Unfortunately that is what is occurring in today’s world and more and more people are becoming sensitized. It is estimated that approximately 15% of the population in the United States suffer from multiple chemical sensitivity (MCS) with some studies recording the percentage as high as 50%. Common forms of chemical exposures are from the foods we eat, the air we breathe and where we live.

Chemicals found in foods are common including preservatives, dyes, pesticides and herbicides. Fresh vegetables and fruits are preserved using sulfites and many deaths have been reported from acute asthma secondary to these sulfites. In our diet and the water we drink THREE HUNDRED AND NINE volatile organic compounds and FIFTY FIVE pesticides have been identified. It seems chemical sensitivity is something we may have to grow used to.

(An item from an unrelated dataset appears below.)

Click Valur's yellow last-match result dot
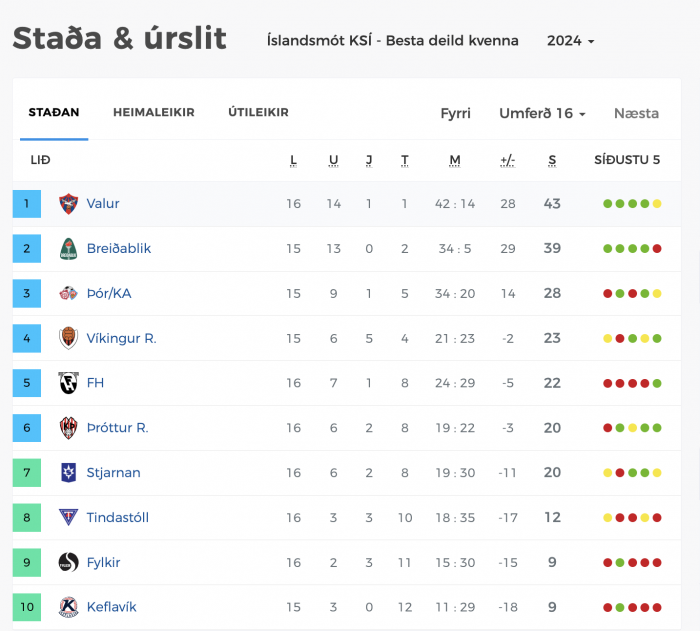This screenshot has height=631, width=700. coord(657,204)
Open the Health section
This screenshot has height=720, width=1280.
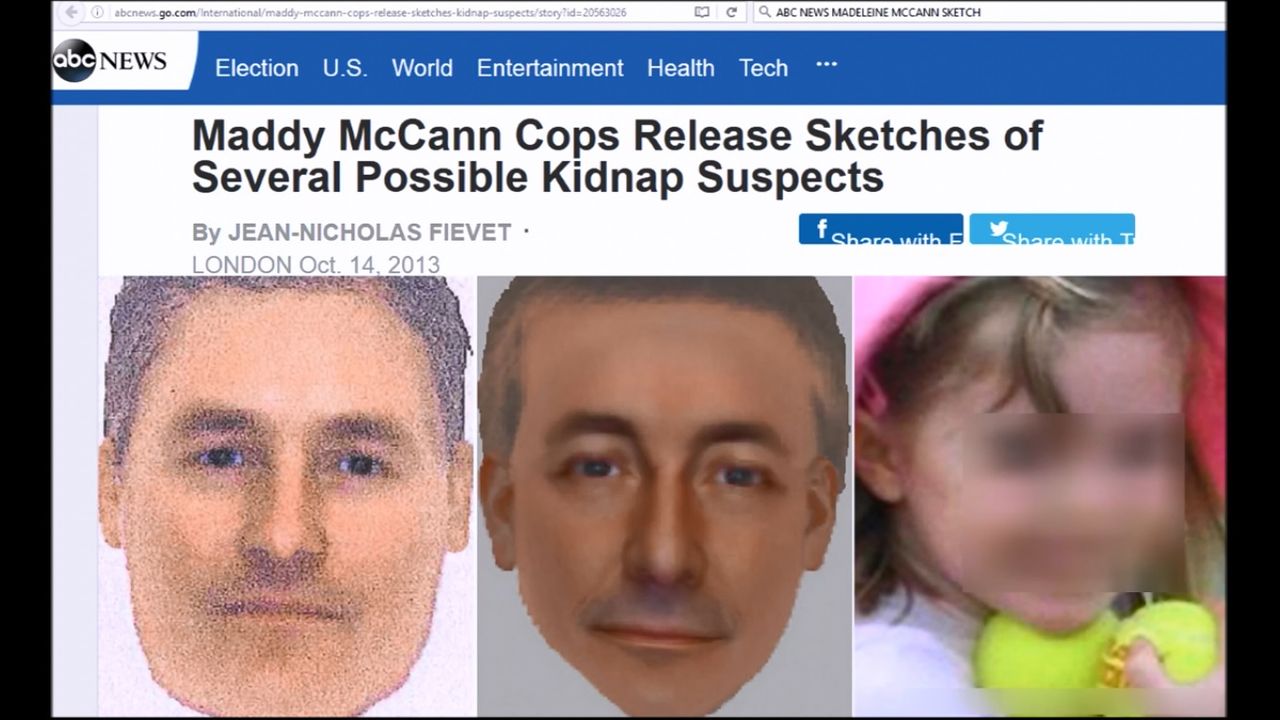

The air we breathe outdoors contains many chemicals and where you live can potentially increase your exposure potential. Close proximity to chemical plants, tire factories and steel mills can all contribute to significant exposures to harmful chemicals. Unfortunately, where you reside can increase the likelihood of suffering from an environmental illness. Additionally, your home can expose the occupant to many chemicals some of which I have discussed in my other blog entries.

It is very hard to control your exposure to chemicals in the air outside or to certain foods you eat when outside of your home but you can make a difference when you are at home. Eating organic food is a positive step and should be something everyone tries to do as it is healthier for everyone and has less of an impact on the environment.

Monitoring your home environment is another step to reduce your exposure to chemicals. Monitoring includes having your home tested periodically, ensuring all furniture brought into the home is certified as chemical free or emitting low amounts of chemicals as well as getting rid of the dependance for using traditional based chemical household cleaners. Everyone should make the effort to identify and eliminate any sources that can cause environmental illness and to reduce the potential for individuals suffering from multiple chemical sensitivity (MCS).

The amount of undiagnosed illnesses is on the increase and it is estimated that cancer will take over heart disease as the number one killer of people in the United States in 2010. We must all make a change in our lives to ensure a healthier happier life.